- [THE TASK]: Comb the records below for the string "agent" and copy each line where it turns up.

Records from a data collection
++++++++++++++++++++
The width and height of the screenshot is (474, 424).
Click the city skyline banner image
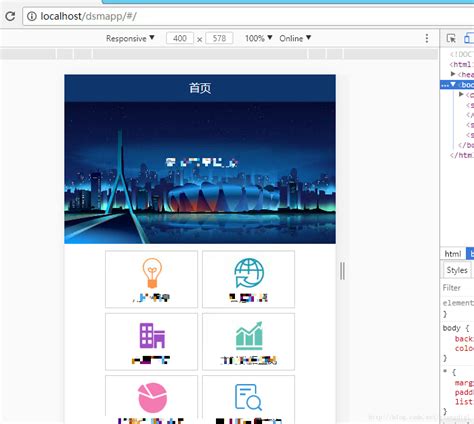(200, 173)
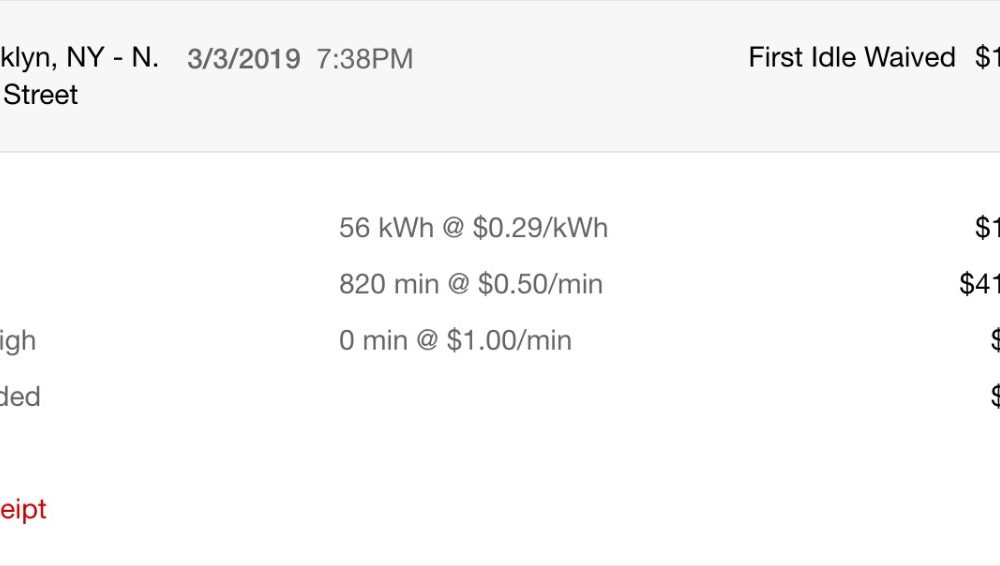1000x566 pixels.
Task: Click the charging cost amount beside kWh line
Action: pyautogui.click(x=987, y=228)
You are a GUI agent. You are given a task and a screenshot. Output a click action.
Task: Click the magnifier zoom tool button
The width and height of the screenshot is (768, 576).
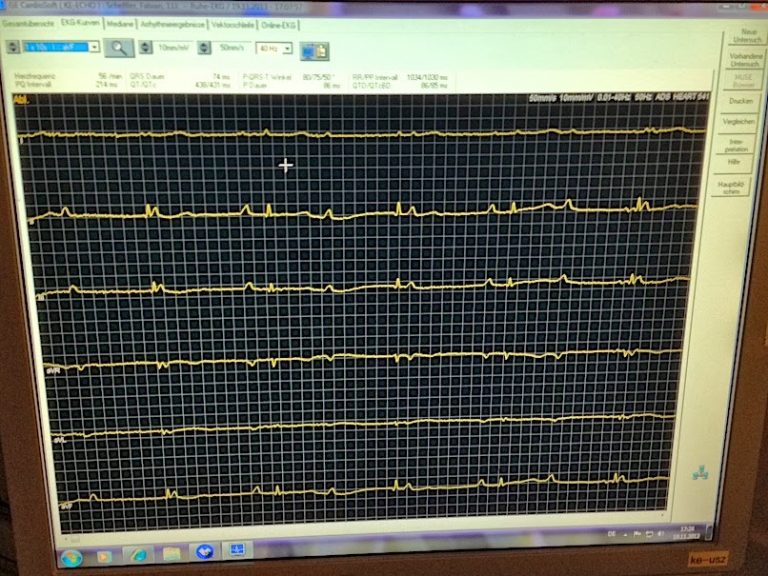119,47
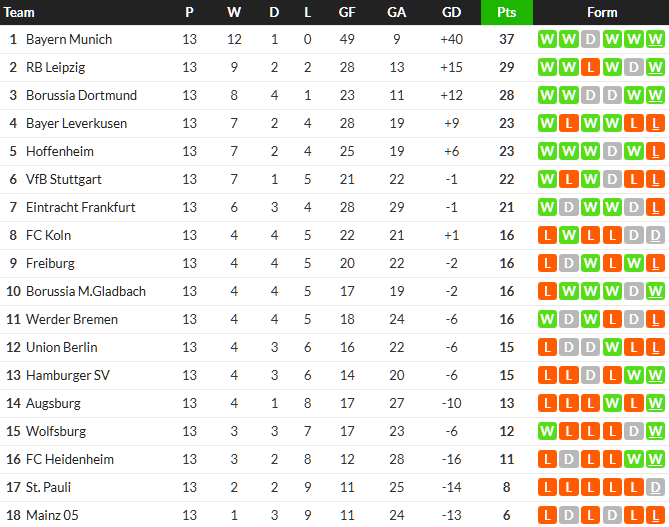Select Bayer Leverkusen in the table
Image resolution: width=669 pixels, height=527 pixels.
[x=74, y=124]
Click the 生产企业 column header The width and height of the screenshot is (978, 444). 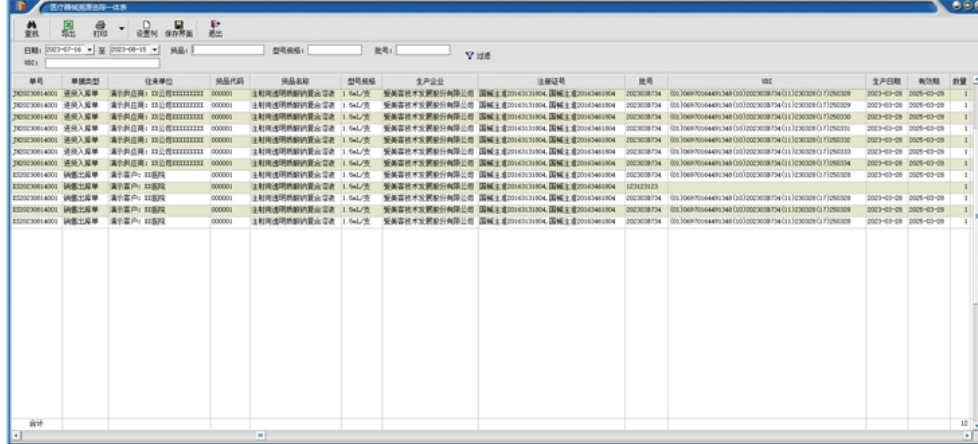point(429,79)
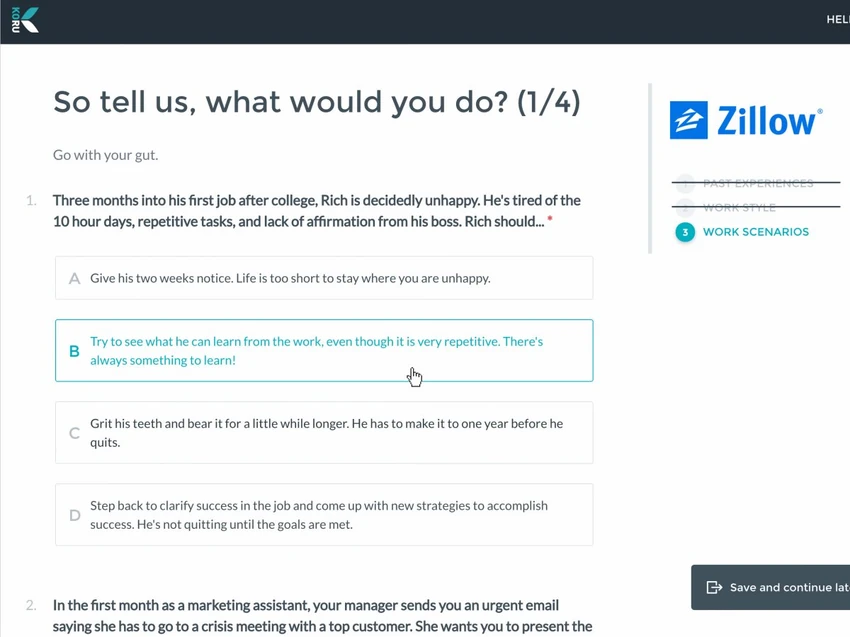850x637 pixels.
Task: Open the Help link in header
Action: [x=838, y=20]
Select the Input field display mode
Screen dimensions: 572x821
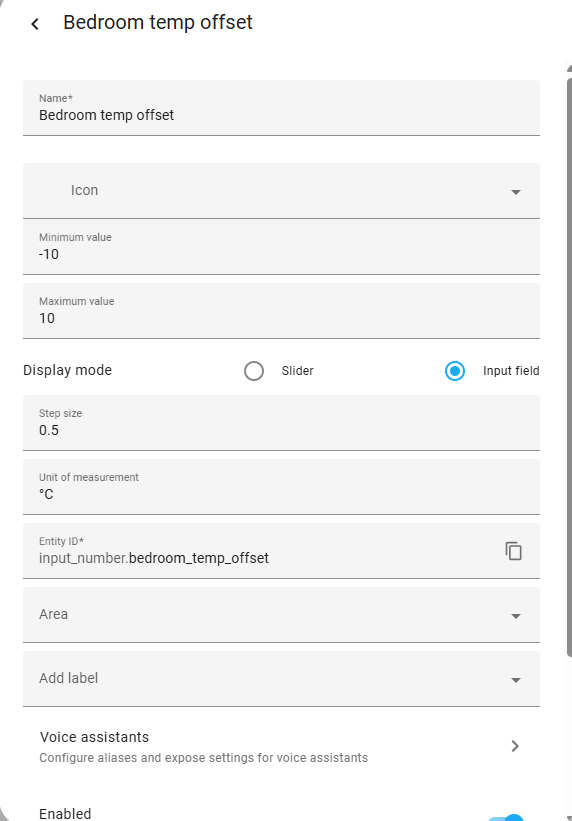pos(455,371)
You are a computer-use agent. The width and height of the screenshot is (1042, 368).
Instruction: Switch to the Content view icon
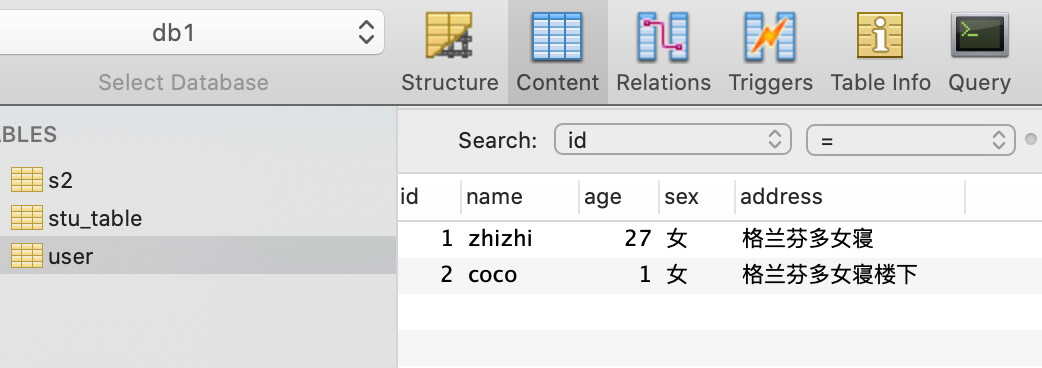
++++++++++++++++++++
- [TASK SOLUTION]:
You are a GUI agent. You are given a task and a screenshot. Output a click action.
You are a computer-use agent. The width and height of the screenshot is (1042, 368).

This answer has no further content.